Après le succès de la Marche des Beurs et de Convergences 84, la mode est au « beur ». L’engouement pour le mouvement est considérable, tandis que sa vitalité ne se dément pas. En 1985, le journal « Sans Frontière » sort « La Beur Génération », un numéro spécial qui en témoigne.
Toutefois cette visibilité soudaine ne doit pas masquer l’engagement plus ancien de certains de ces acteurs. « Sans Frontière », par exemple, fut créé en 1979 par des membres de la troupe de théâtre Kahina et un groupe constitué de grévistes de la faim, menacés d’expulsion, en raison du durcissement des lois régissant le séjour des immigrés, en France.

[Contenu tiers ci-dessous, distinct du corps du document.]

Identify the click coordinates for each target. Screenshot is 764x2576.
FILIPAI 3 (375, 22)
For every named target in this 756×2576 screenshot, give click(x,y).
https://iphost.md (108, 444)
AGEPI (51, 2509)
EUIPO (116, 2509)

Le théâtre, la musique comme la littérature seront ainsi les premiers vecteurs d’expression d’une jeunesse immigrée confrontée au racisme, au rejet, à la ghettoïsation, à la quête identitaire et aux violences quotidiennes, qu’elles soient policières ou non. Ainsi, en réaction au meurtre de Mohamed Diab en 1973, dans un commissariat de police, se forme la troupe de théâtre Al-Assifa. Puis, en 1975, la troupe Kahina voit le jour en en Seine-Saint-Denis, Nedjma l’année suivante et Week-end à Nanterre en 1977, bien d’autres suivront.

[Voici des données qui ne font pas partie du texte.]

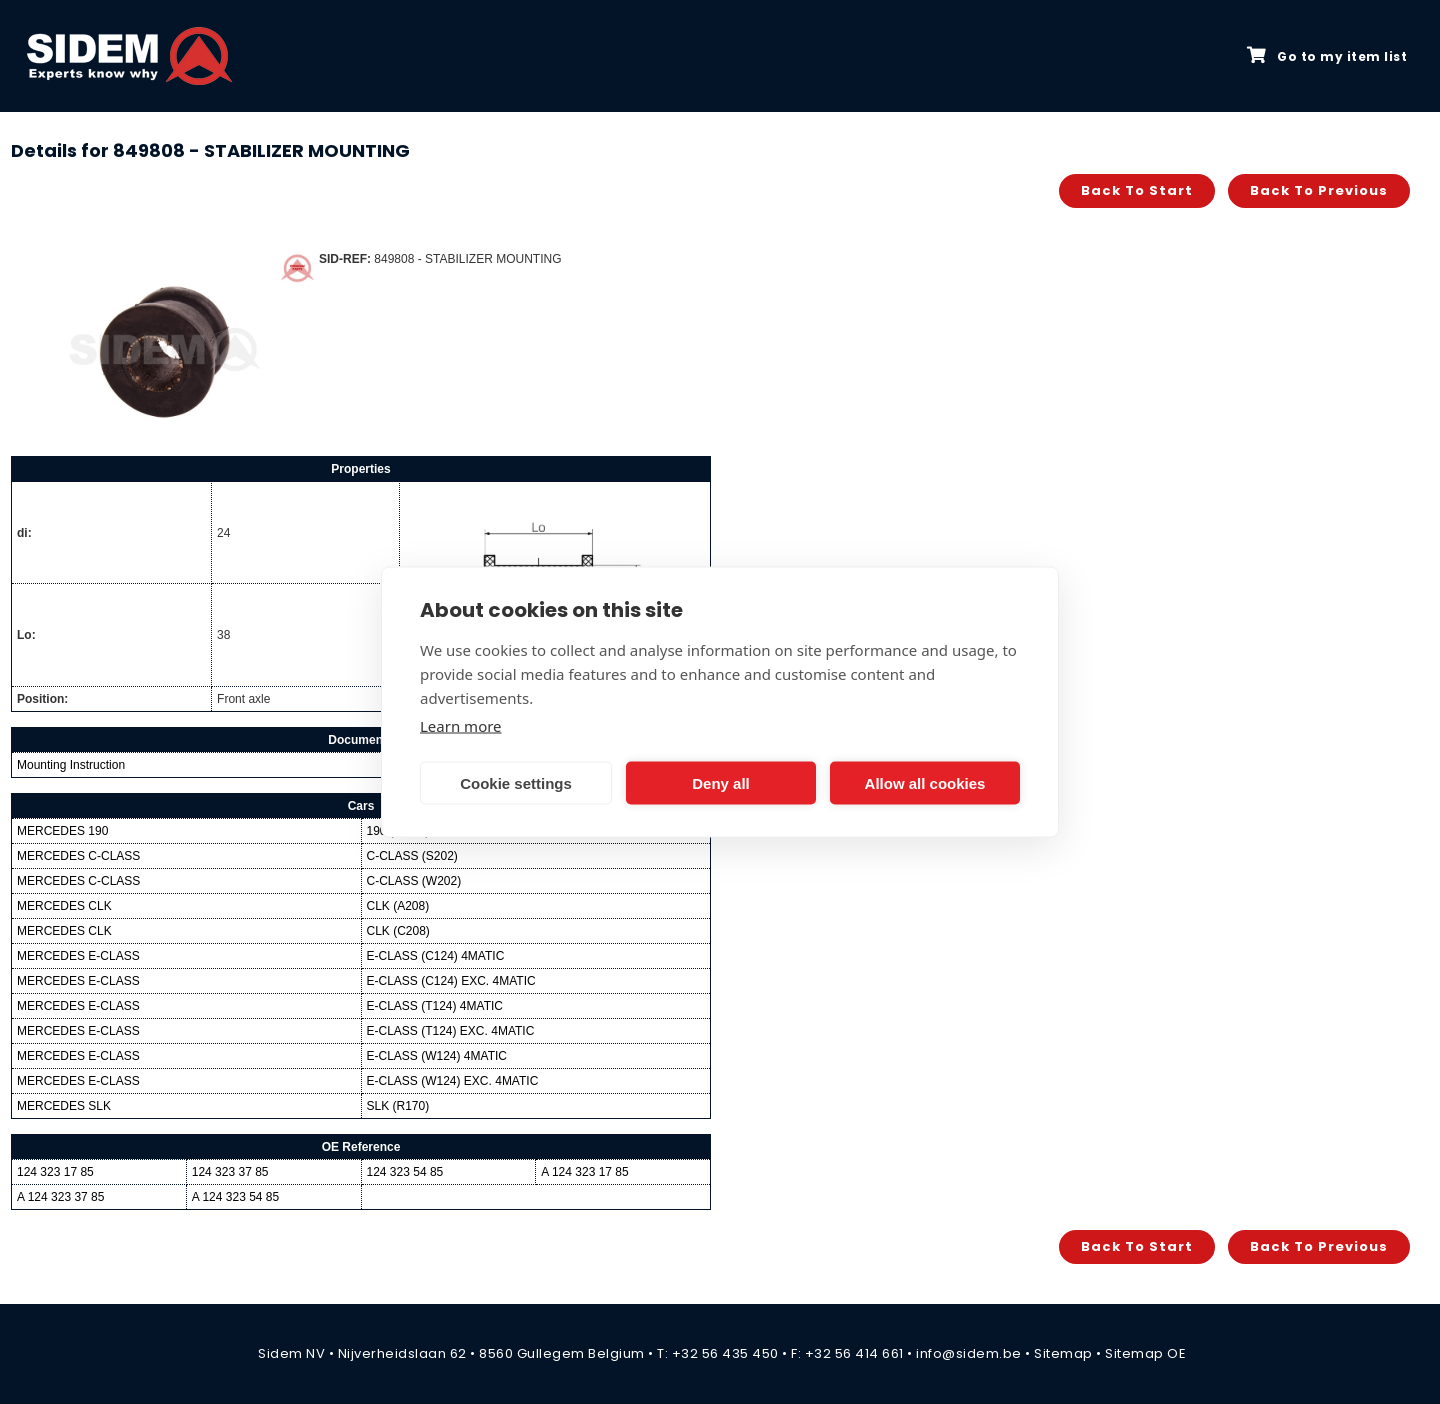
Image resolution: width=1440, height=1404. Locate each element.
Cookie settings (516, 782)
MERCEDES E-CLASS (78, 956)
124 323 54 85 (405, 1172)
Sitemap (1063, 1353)
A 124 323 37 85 (60, 1197)
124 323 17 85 (55, 1172)
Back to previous (1319, 190)
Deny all (721, 782)
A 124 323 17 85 (584, 1172)
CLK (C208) (398, 931)
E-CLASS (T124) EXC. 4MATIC (451, 1031)
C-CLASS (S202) (412, 856)
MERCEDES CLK (64, 906)
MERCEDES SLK (64, 1106)
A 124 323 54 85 (235, 1197)
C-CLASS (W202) (414, 881)
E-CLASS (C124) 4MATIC (436, 956)
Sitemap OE (1145, 1353)
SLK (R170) (398, 1106)
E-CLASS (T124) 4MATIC (435, 1006)
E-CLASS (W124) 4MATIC (437, 1056)
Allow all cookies (925, 782)
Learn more (461, 726)
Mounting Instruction (71, 765)
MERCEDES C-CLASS (78, 856)
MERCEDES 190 (62, 831)
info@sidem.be (969, 1353)
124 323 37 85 (230, 1172)
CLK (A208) (398, 906)
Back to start (1137, 190)
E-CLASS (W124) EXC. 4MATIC (453, 1081)
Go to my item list (1327, 56)
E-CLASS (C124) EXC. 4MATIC (451, 981)
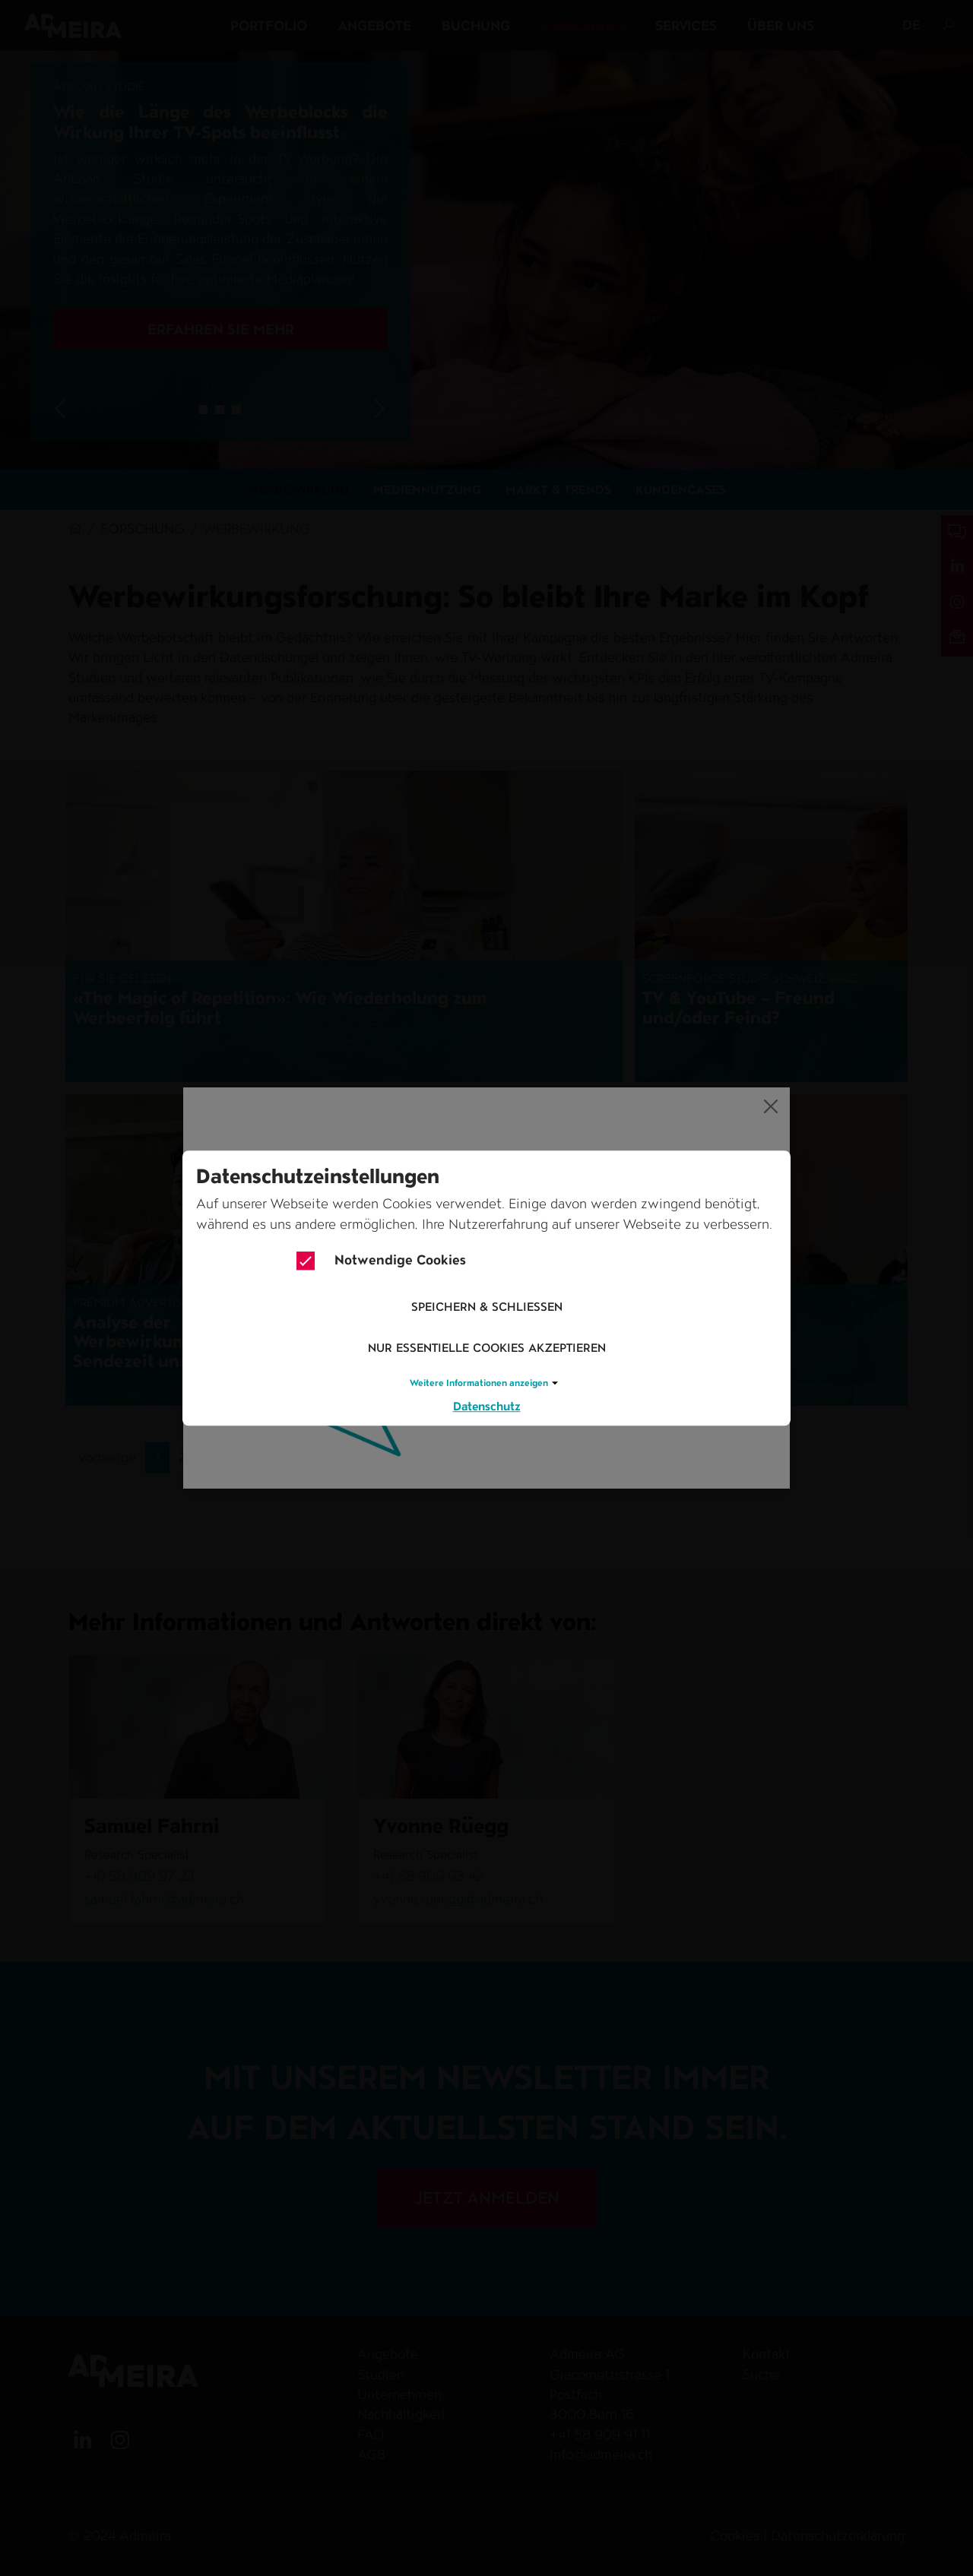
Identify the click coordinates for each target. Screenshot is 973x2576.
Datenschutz (487, 1406)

La scène devient, alors, un espace privilégié, propice à exprimer révolte et colère contre des conditions de vie souvent indignes. Un exutoire à la vie quotidienne, aux brimades, au rejet et aux violences subies. A l’exemple de « Ya Oulidi » en 1981, écrite et jouée par la troupe marseillaise de la cité des Flamants. La pièce de théâtre évoque la mort de Lahouri Ben Mohammed, 17 ans, tué par un CRS qui avait prévenu quelques minutes avant de tirer « Attention les jeunes, je ne sais pas si c’est le froid, mais ce soir, j’ai la gâchette facile… ». « Créer, ça sera notre façon de venger notre frère, de refuser qu’il soit mort pour rien », souligne un de ses auteurs, Nasser Lazreg Moussa Maaskri. La pièce « Faits divers » jouée par la troupe Chakchouka évoque, quant à elle, le mariage forcé ou encore « Mohamed Travolta » de la troupe Ibn Khaldoun s’intéresse au conflit des générations.
Crimes racistes, quête identitaire, double peine et durcissement de l’arsenal législatif, travail, culture et mœurs sont autant de thèmes évoqués dans des pièces, jouées dans des cafés, MJC, foyers Sonacotra, prisons et usines en grève, voire dans la rue ou plus rarement à Avignon (« Barka ou la vie barisienne » de M.Lebkiri, Off d’Avignon).